QUOTED PASSAGE
Grand juries are one of the more unique features of the United States’ criminal justice system. While regular (or “petit”) juries decide whether a particular defendant is guilty of a crime beyond a reasonable doubt, grand juries decide whether criminal charges should be brought in the first place. Grand juries are essential to not only the federal criminal justice system, but Virginia’s criminal justice system as well. In this article, we explore the role of grand juries at both the state and federal level, and defendants’ rights throughout the process.
Grand Juries in Federal Court
The history of grand juries dates back to English common law; when the United States gained its independence and ratified the Constitution in 1791, it enshrined the role of grand juries in the federal criminal justice system.
The Fifth Amendment to the United States Constitution requires that all felonies (“capital or otherwise infamous crime”) must be presented or indicted by a grand jury. In other words, a person can only be tried for felonies if a grand jury determines that such charges should be brought.
The Grand Jury Process
Under federal law, a grand jury must consist of 16 to 23 members. One member is appointed as the foreperson, who may administer oaths and affirmations and will sign all indictments.
The grand jury process, however, is a secretive one. Only attorneys for the government, the witness being questioned, interpreters when needed, and a court reporter or an operator of a recording device are allowed to be present. Even the defendant is not permitted to be present during grand jury proceedings.
Once the grand jury is convened, it will typically consider a number of cases. The evidence tends to be limited to that which the prosecutor will use to support the government’s case; the grand jury does not see the counterevidence a defendant may ultimately offer at trial. After considering the evidence presented, then the grand jury can either bring an indictment—a “true bill”—or determine not to do so. However, an indictment can be brought only if at least 12 of the grand jurors agree to do so.
What is an Indictment?
An indictment is essentially a written document formally charging a person with a criminal offense. It accuses the defendant of violating a particular crime, on a particular date.
Defendants’ Grand Jury Rights
As held by the United States Supreme Court in the landmark decision of Strauder v. West Virginia, the government cannot exclude persons from service on a grand jury on account of race, color, or previous condition of servitude; doing so would violate the defendant’s constitutional rights. This rule was later made law under the Jury Selection and Service Act, which provides: “No citizen shall be excluded from service as a grand or petit juror in the district courts of the United States or in the Court of International Trade on account of race, color, religion, sex, national origin, or economic status.”

Document and screenshot pointing entries
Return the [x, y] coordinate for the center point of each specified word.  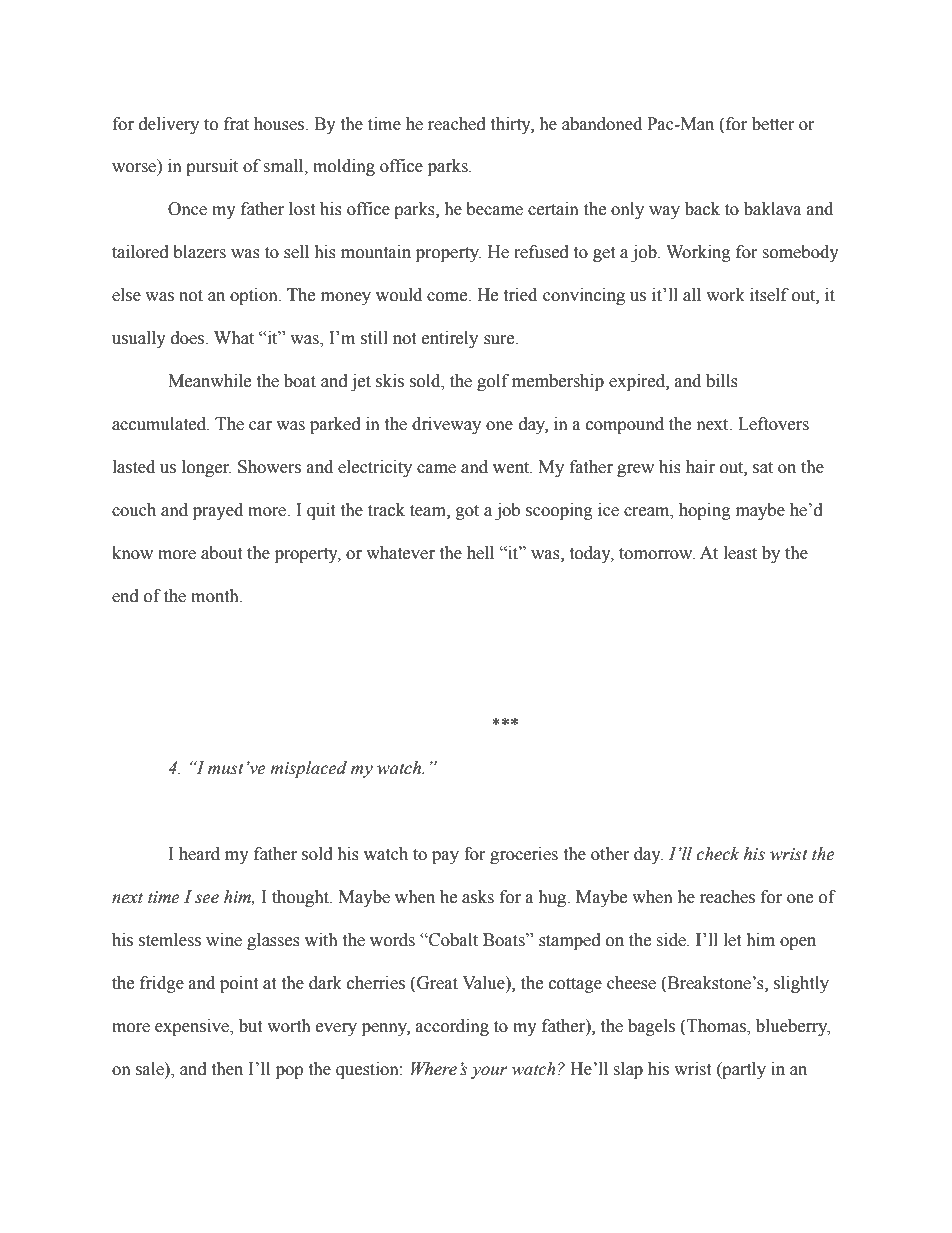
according [452, 1027]
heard [199, 854]
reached [457, 124]
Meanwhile [209, 381]
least [740, 553]
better [773, 124]
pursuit [212, 167]
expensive [193, 1027]
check [717, 854]
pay [445, 857]
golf [493, 382]
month [216, 596]
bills [722, 381]
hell [480, 553]
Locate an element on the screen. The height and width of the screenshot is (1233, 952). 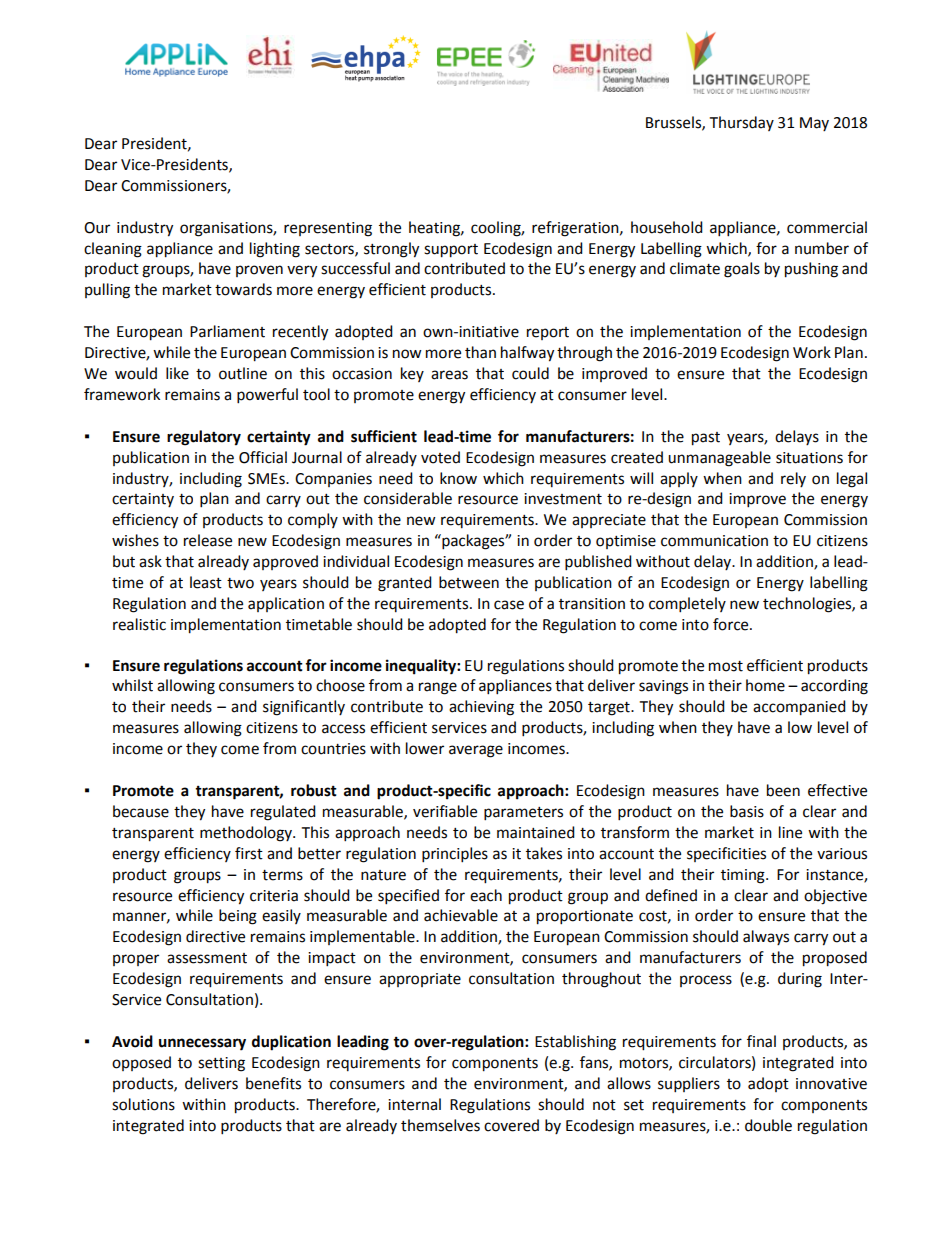
realistic is located at coordinates (139, 624).
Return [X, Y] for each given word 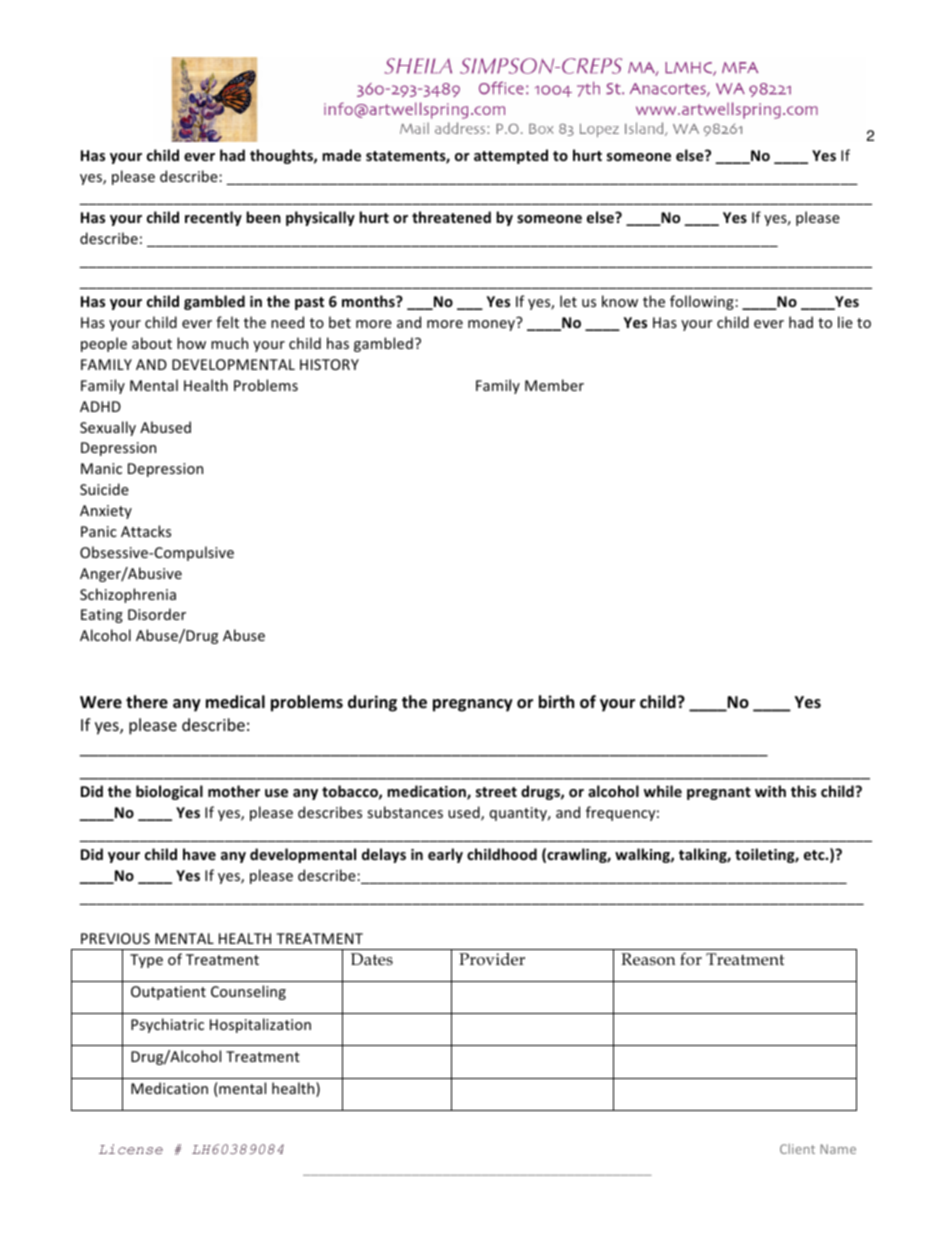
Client [797, 1149]
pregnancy [473, 705]
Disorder [157, 614]
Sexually [108, 428]
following [703, 302]
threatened [451, 217]
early [445, 855]
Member [554, 385]
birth [556, 702]
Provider [492, 959]
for [691, 959]
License [131, 1149]
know [620, 301]
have [199, 854]
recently [213, 218]
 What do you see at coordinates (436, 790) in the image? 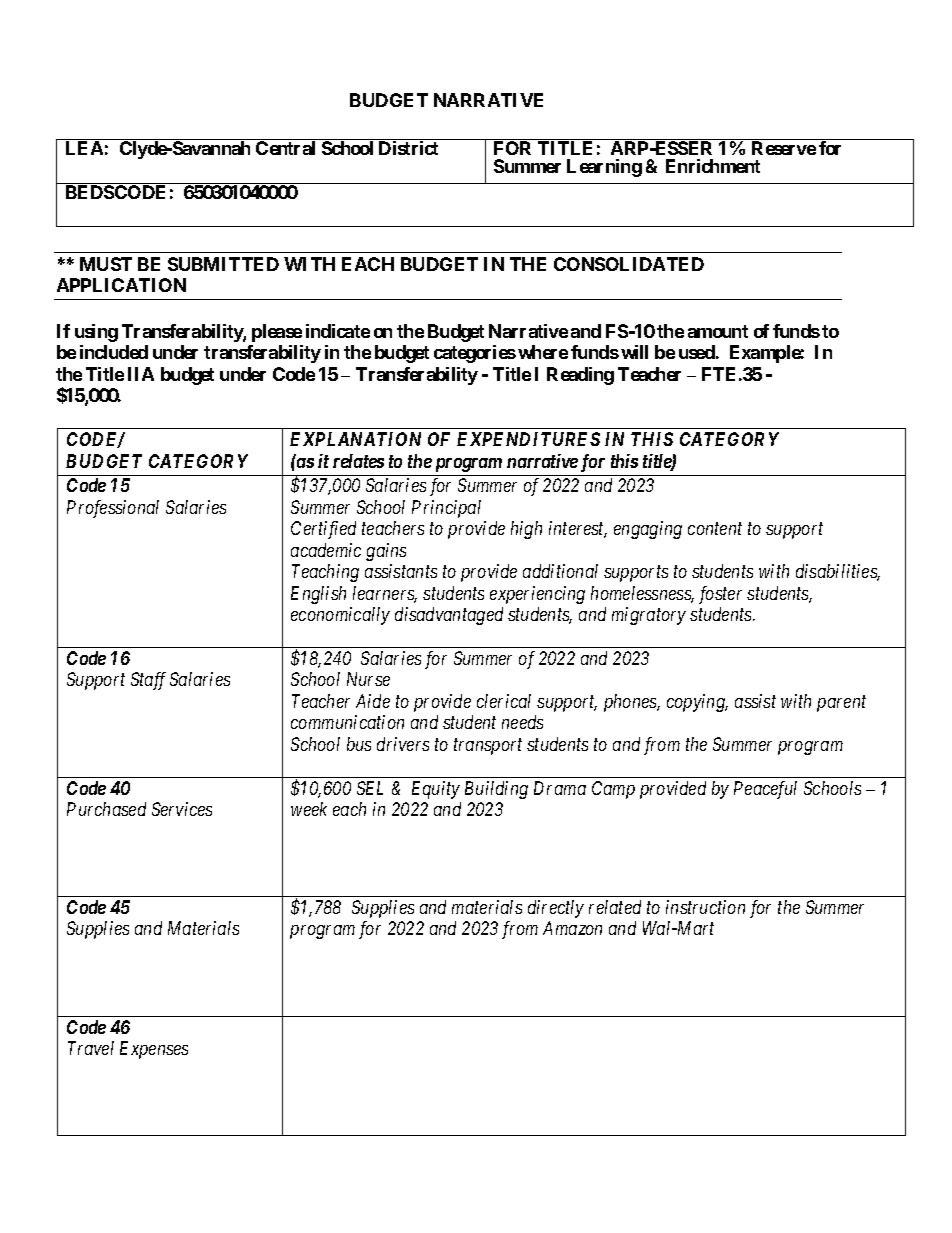
I see `Equity` at bounding box center [436, 790].
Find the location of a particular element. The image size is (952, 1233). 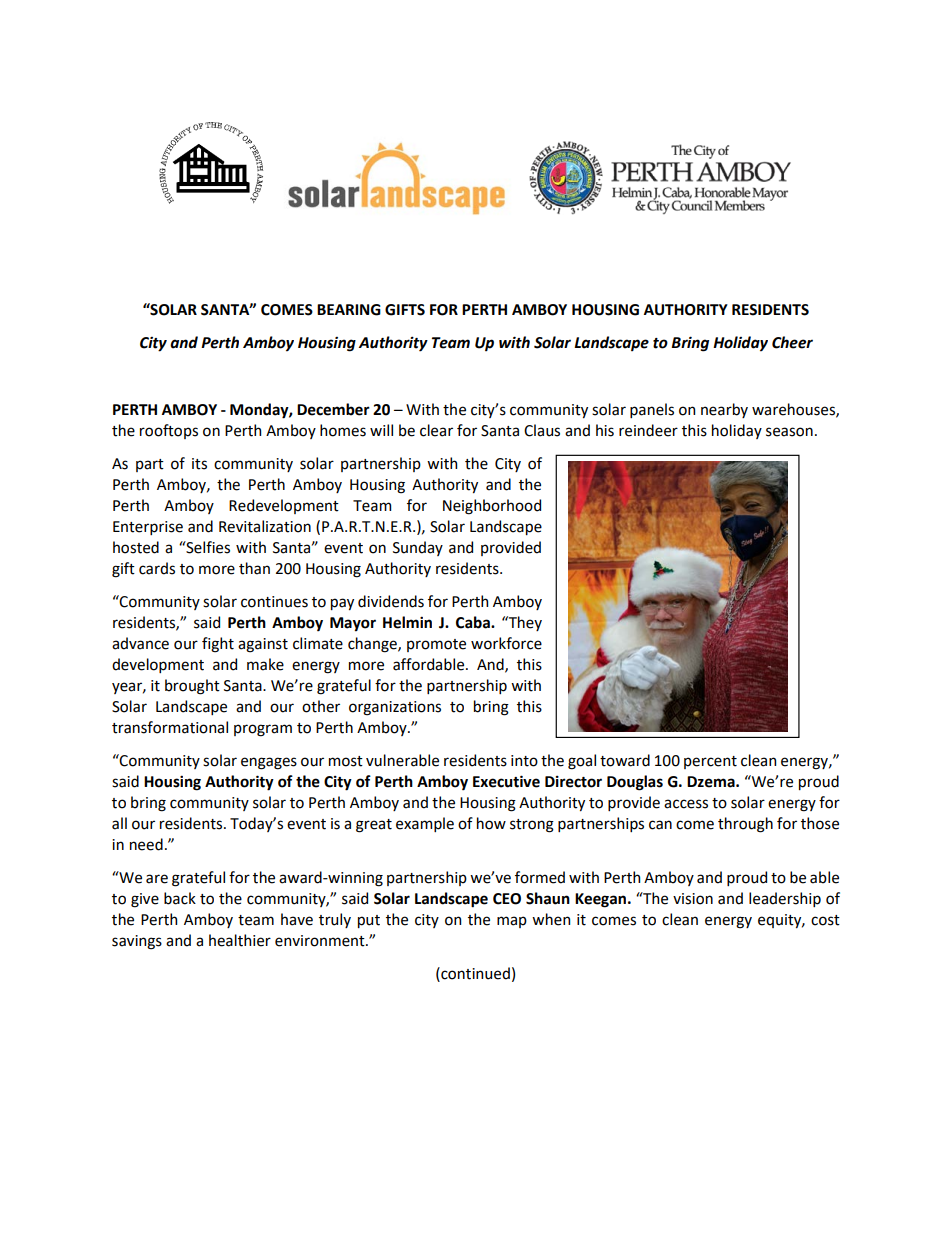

DIRECTIVE A
Answer these from the grand jury article:
(i) How many members must a federal grand jury have?
(ii) How many grand jurors must agree before an indictment can be brought?
(iii) Which amendment to the Constitution requires that felonies be presented or indicted by a grand jury?
DIRECTIVE B
Copy the stretch of the grand jury article from "The Fifth Amendment" through "grand jury proceedings.".

EXERCISE OUTPUT A
(i) 16 to 23 members
(ii) At least 12
(iii) The Fifth Amendment

EXERCISE OUTPUT B
The Fifth Amendment to the United States Constitution requires that all felonies (“capital or otherwise infamous crime”) must be presented or indicted by a grand jury. In other words, a person can only be tried for felonies if a grand jury determines that such charges should be brought.
The Grand Jury Process
Under federal law, a grand jury must consist of 16 to 23 members. One member is appointed as the foreperson, who may administer oaths and affirmations and will sign all indictments.
The grand jury process, however, is a secretive one. Only attorneys for the government, the witness being questioned, interpreters when needed, and a court reporter or an operator of a recording device are allowed to be present. Even the defendant is not permitted to be present during grand jury proceedings.